Action item:
While copying the entries exactly, leave out each picture they contain.

Data for analysis:
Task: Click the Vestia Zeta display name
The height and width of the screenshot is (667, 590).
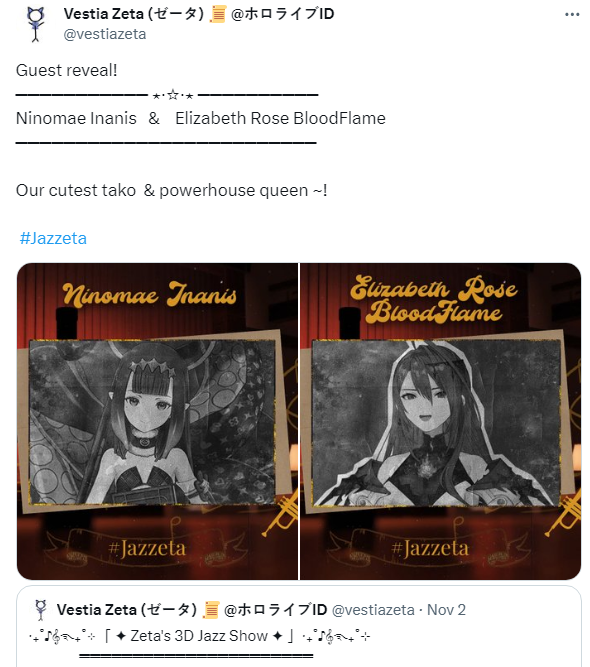Action: click(x=134, y=14)
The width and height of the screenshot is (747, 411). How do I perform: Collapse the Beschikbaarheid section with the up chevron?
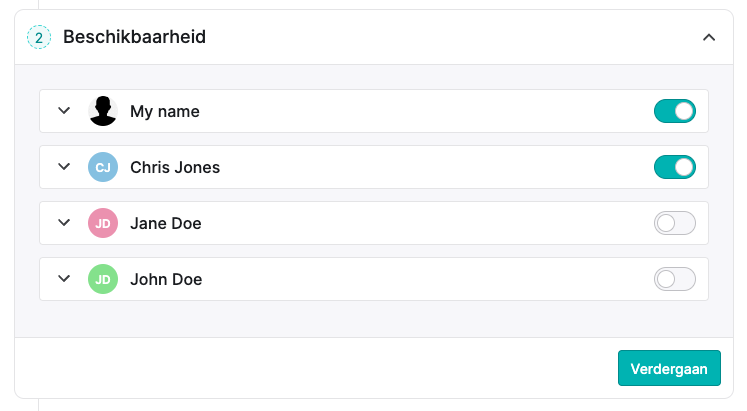[709, 37]
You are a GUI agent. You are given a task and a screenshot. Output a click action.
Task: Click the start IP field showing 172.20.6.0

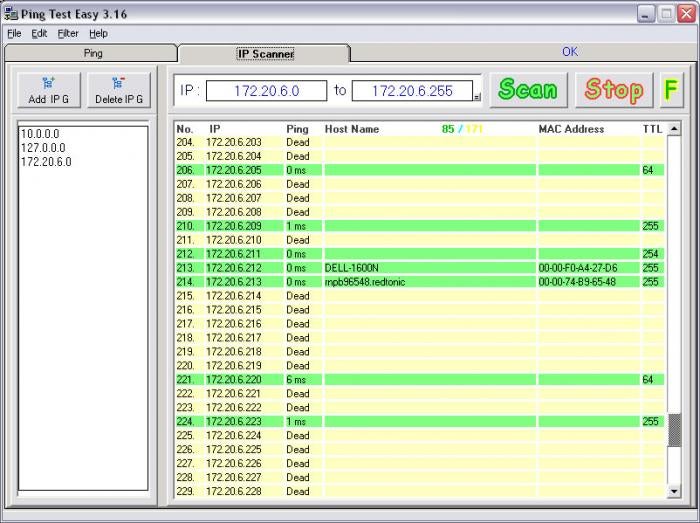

Finished exercise:
Task: Click the Vestia Zeta display name
The height and width of the screenshot is (667, 590).
Action: click(x=134, y=14)
The width and height of the screenshot is (747, 411). How do I perform: Collapse the Beschikbaarheid section with the up chevron?
[709, 37]
You are a GUI agent. You are given a task and a screenshot. Output a click action.
Task: Click the start IP field showing 172.20.6.0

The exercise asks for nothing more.